Additionally, the researchers also investigated if the stem cell-derived neurons could be used to predict whether drugs like aducanumab, a new Alzheimer’s drug recently approved by the Food and Drug Administration, will be more effective in specific groups of Alzheimer’s patients.

“The new Alzheimer’s drug is an antibody that recognizes Aβ and clears it from the brain. Our work shows that different genetic backgrounds of human neurons produce different profiles of Aβ,” said Young-Pearse.

“What our system provides is a platform to test who might be responsive to different AD therapeutics, for example, anti-Aβ and anti-tau immunotherapeutics. This will be important because neurons from different individuals produce different profiles of Aβ and tau, and different antibody cocktails may be more effective against one profile over another.”

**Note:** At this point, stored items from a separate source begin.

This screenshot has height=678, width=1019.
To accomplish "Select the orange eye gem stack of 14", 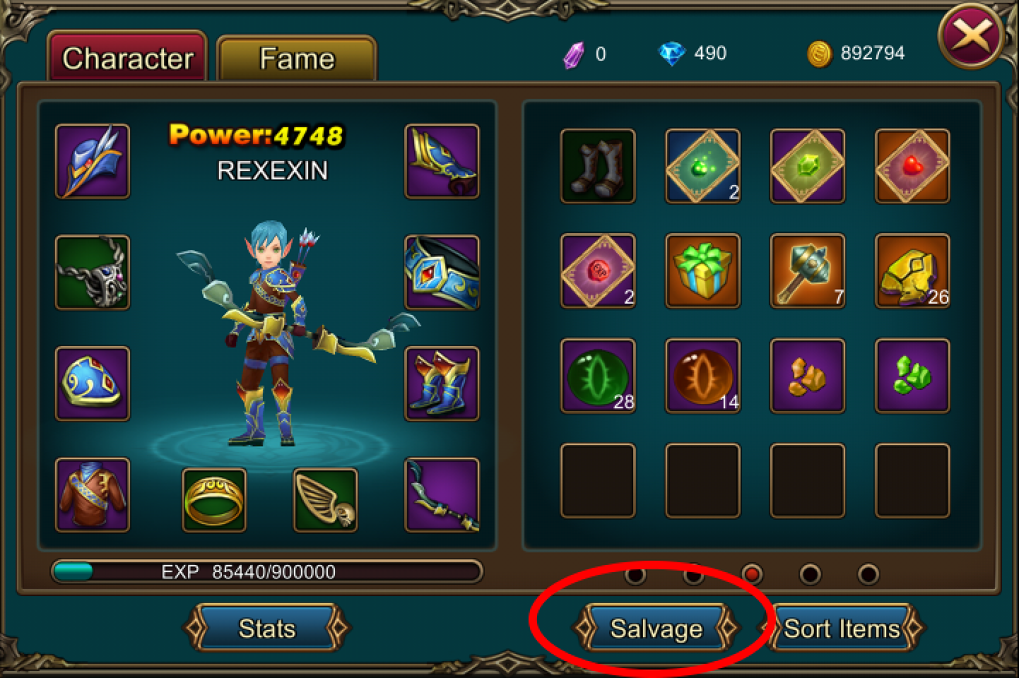I will (x=703, y=376).
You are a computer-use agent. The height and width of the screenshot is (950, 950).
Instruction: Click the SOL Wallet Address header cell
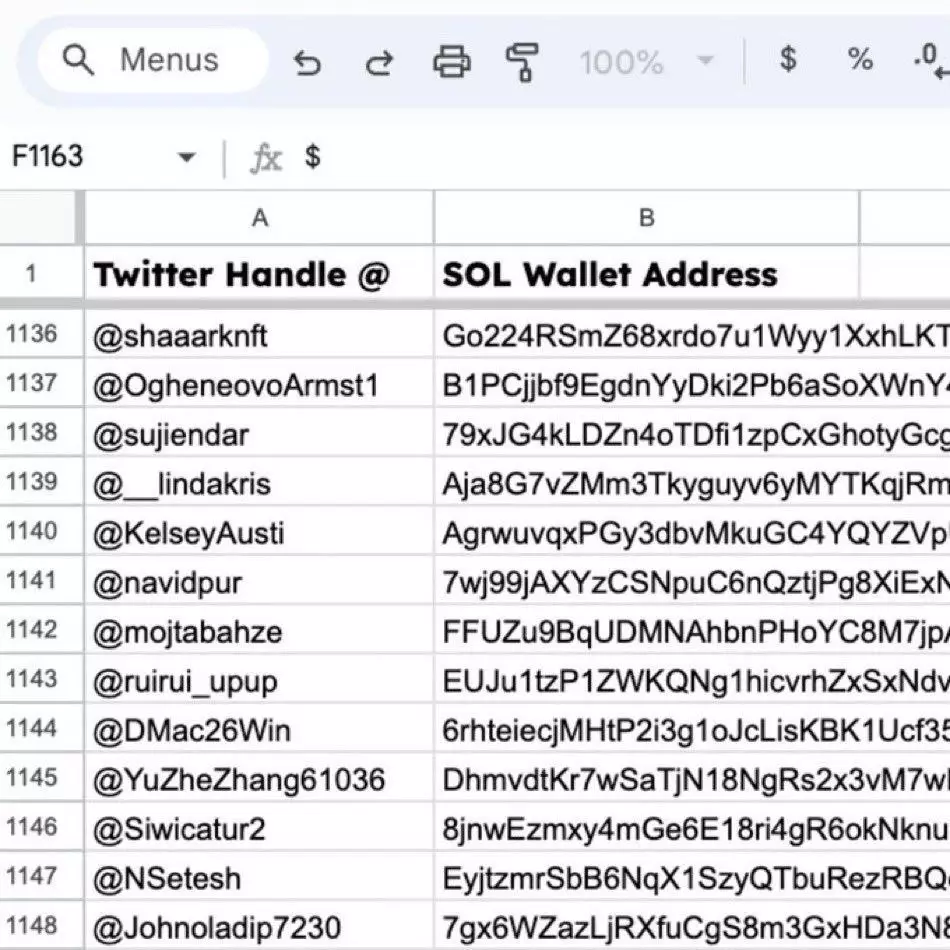646,274
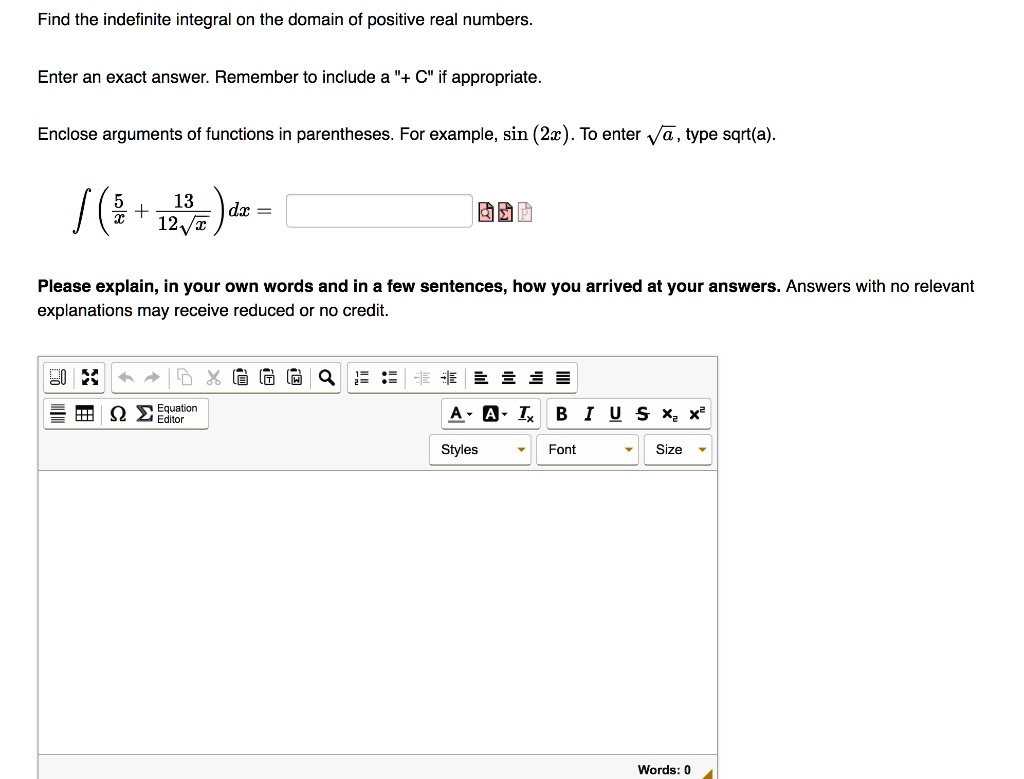Screen dimensions: 1024x779
Task: Toggle bold formatting
Action: [561, 413]
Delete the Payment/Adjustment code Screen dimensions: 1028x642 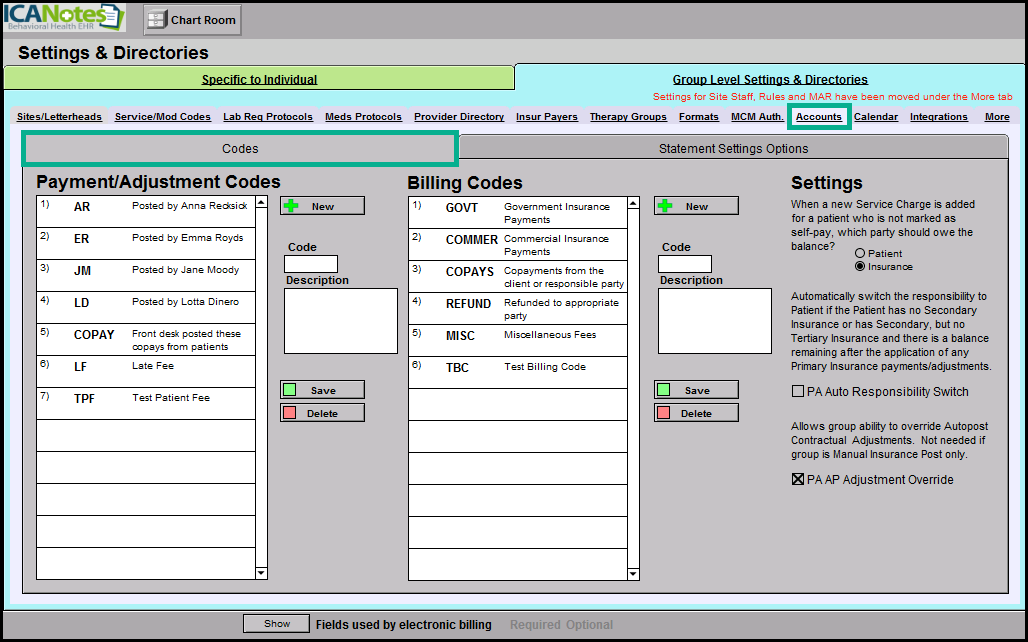[x=322, y=413]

The research team wants to convey to the public that Alzheimer’s is not typically the result of a single genetic mutation. Instead, different sets of genes contribute to risk across different people. The primary causes of Alzheimer’s can be varied; therefore, a personalized medicine approach is necessary for treating the disease.

READ MORE: Deep Learning, Genomic Data May Help Predict Alzheimer’s Disease

“There’s a perception that this disease is one uniform disease that shows up and progresses the same way for everyone,” Young-Pearse said.

“It’s important to understand that Alzheimer’s is actually quite heterogeneous in its underlying causes, ages of onset and disease course. This is the first time we have a system in place to study living human brain cells from many people to understand better why some develop AD in a very specific way and others are resistant to the disease.”